This lesson is being piloted (Beta version)

Z to TauTau crossection Long Exercise

Exercise 1

Overview

Teaching: min
Exercises: min
Questions
Objectives

Selecting a final state and trigger (Wednesday Morning)

Choose one of the three $\tau \tau$ final states with at least one hadronically decaying $\tau$. Of the final states we are considering, there are two options for choice of trigger. (Slide 5 of the intro slides). We need to decide which is best for our analysis.

The available list of all triggers in NANOAOD can be found in the NANOAOD documentation.

To learn to write Python code and use the NanoAODTools framework, we will start with exampleAnalysis.py as a template. To run the example:

cd ${CMSSW_BASE}/src/PhysicsTools/NanoAODTools/analysis/
python ${CMSSW_BASE}/src/PhysicsTools/NanoAODTools/python/postprocessing/examples/exampleAnalysis.py

This example selects events from the input file and applies a preselection choosing events with at least one jet of pt > 250 GeV. It then loops over these events, selects those with at least 2 muons, and creates the Lorentzvector sum of the electrons, muons, and jets in the event. A histogram is then filled with the $p_T$ of the vector. An additional example of the syntax (c++) for preselection can be found here. Although for our purposes feel free to not use any at all.

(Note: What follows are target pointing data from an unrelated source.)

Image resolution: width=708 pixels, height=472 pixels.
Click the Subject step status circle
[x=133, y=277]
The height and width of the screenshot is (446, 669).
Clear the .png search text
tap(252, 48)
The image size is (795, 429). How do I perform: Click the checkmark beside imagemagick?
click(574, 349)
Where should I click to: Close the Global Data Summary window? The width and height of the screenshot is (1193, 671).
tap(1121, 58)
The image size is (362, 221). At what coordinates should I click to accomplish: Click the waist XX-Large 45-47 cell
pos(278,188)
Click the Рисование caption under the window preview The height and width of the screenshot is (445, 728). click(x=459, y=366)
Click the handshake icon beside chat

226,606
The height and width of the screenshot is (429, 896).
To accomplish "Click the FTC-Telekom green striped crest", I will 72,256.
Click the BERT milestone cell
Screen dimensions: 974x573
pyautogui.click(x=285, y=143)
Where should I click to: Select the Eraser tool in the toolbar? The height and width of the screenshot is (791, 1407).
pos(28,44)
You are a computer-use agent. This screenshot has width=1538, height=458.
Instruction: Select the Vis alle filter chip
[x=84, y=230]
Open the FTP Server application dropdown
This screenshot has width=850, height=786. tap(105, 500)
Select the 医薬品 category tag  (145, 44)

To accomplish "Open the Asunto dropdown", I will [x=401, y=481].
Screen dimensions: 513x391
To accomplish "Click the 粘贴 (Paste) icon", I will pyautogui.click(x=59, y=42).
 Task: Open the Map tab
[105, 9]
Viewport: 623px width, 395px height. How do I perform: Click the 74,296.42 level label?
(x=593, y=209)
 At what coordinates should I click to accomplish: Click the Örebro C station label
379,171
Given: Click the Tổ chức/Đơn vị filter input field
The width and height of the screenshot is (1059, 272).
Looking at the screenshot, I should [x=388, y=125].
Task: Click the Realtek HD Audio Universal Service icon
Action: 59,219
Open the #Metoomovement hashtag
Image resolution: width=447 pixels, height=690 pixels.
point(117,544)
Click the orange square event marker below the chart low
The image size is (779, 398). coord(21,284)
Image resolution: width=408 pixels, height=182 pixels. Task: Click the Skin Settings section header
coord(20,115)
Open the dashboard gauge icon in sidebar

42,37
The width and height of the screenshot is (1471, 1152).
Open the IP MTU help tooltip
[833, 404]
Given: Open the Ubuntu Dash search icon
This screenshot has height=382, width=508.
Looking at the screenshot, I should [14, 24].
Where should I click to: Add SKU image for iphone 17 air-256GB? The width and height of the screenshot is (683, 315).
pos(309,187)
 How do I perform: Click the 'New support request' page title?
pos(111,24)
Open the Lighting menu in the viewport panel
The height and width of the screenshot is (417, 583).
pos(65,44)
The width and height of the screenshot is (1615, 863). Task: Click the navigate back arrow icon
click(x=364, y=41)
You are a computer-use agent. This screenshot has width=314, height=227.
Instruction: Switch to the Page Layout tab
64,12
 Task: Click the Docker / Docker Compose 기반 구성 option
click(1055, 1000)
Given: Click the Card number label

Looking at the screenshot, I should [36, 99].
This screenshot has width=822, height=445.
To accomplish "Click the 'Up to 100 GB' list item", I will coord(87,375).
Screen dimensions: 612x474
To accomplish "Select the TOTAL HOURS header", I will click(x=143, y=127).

You may view the histogram using the root TBrowser:

root histOut.root
TBrowser b

The input file is The input file is:

root://cmseos.fnal.gov//store/user/cmsdas/2023/short_exercises/Tau/DYJetsToLL__7B7D90CB-14EF-B749-B4D7-7C413FE3CCC1.root

We need to calculate the signal efficiency for each of the two trigger options. To do so, you need to loop over all the entries in a signal MC file using the template provided.

Although in c++, examples of event loops used in the Tau Short Exercise can be found in eff.c and taumdm.c.

For analysis, the reconstructed objects (muons, electrons, taus) need additional identification quality criteria:

The different triggers may require different kinematic cuts ($p_T, \eta$) depending on their design. Some triggers have different isolation requirements on the reconstructed objects. The trigger variable names (fortunately) describe the criteria on the reconstructed objects to be applied offline. The goal of this section is too see which of the two routes specific to your channel (trigger 1 or trigger 2) give the greatest signal efficiency.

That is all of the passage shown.